## WHAT YOU HAVE TO DO
Set down only the lines from the one containing "Show the people participants list" through the final line of the entries below, exactly as they stand, with no pictures.

▼▼▼

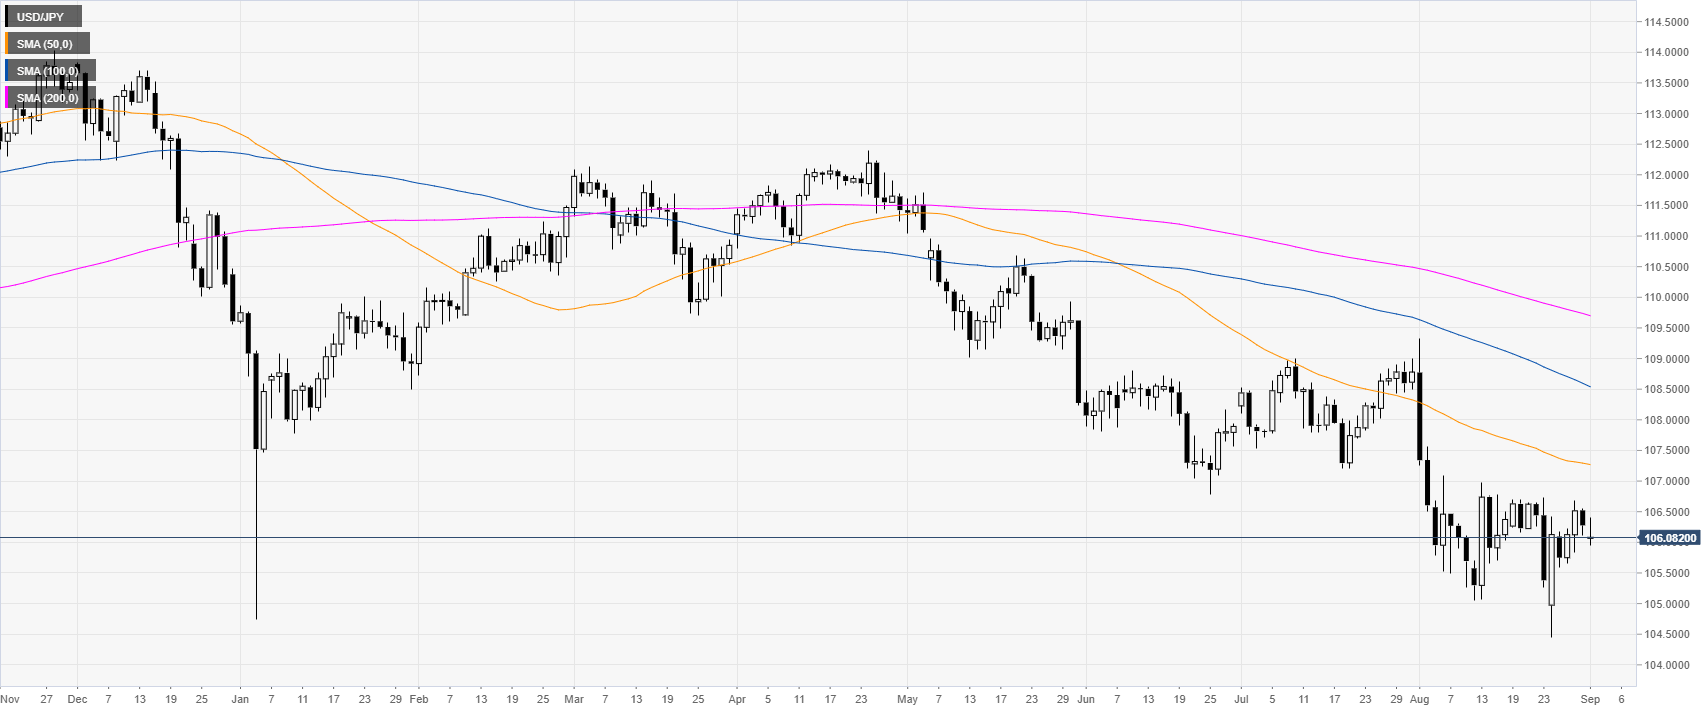
Task: Click the 114.5000 price axis label
Action: point(1667,22)
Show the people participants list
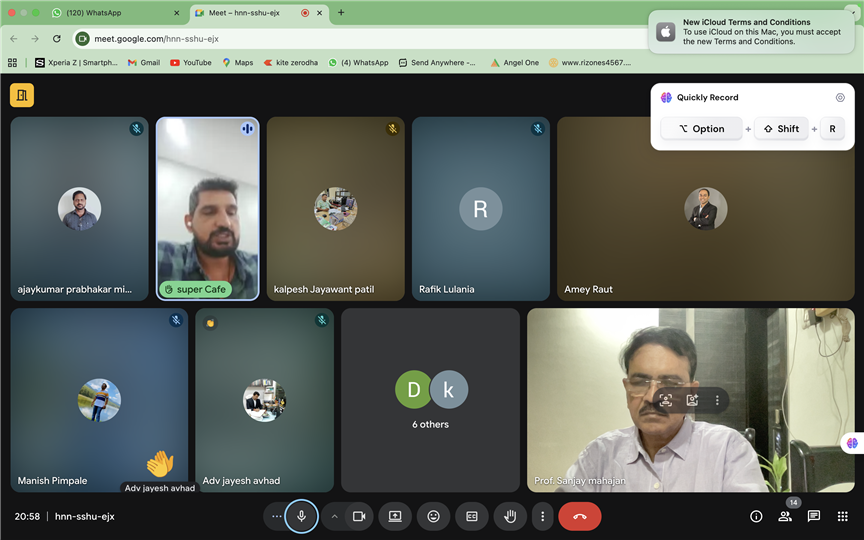This screenshot has width=864, height=540. click(785, 516)
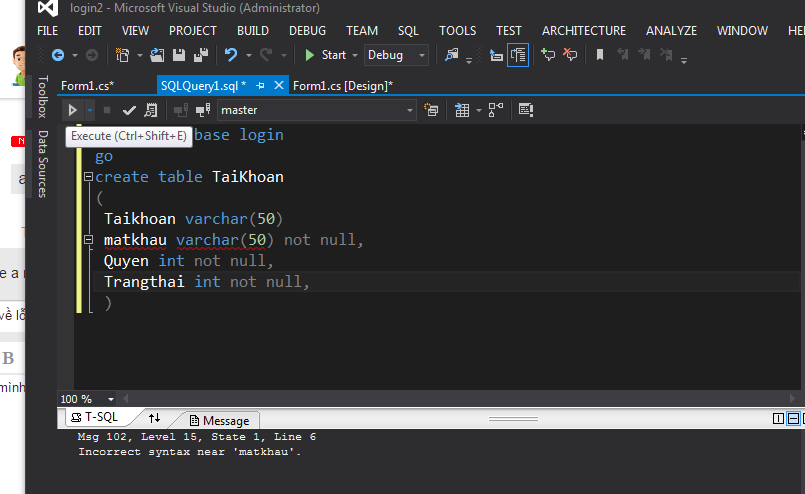Screen dimensions: 805x494
Task: Toggle the horizontal split pane view button
Action: [x=794, y=419]
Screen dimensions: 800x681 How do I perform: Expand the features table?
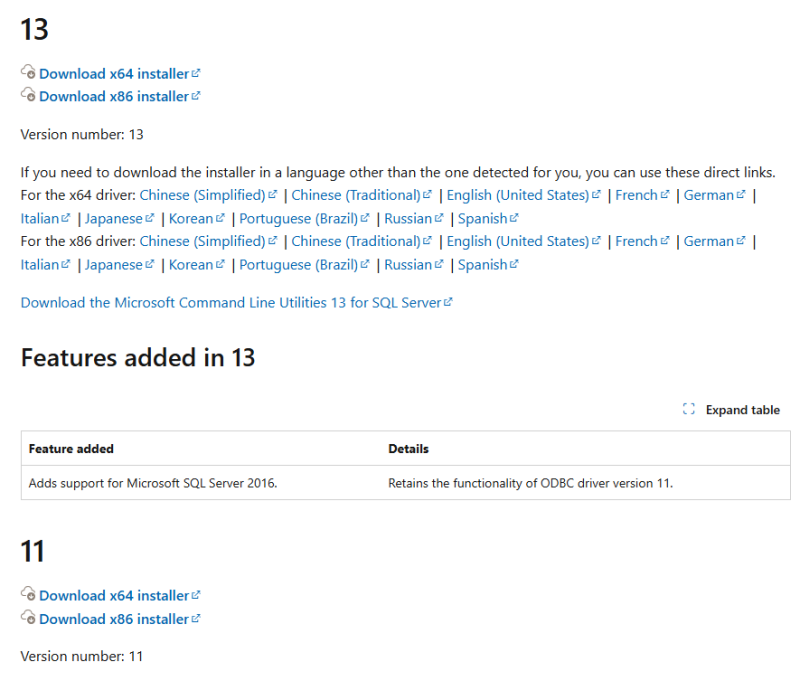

▲▲▲

## RESULT
Show the people participants list
This screenshot has width=864, height=540. click(785, 516)
Screen dimensions: 805x494
Task: Toggle the horizontal split pane view button
Action: [x=794, y=419]
Screen dimensions: 800x681 How do I perform: Expand the features table?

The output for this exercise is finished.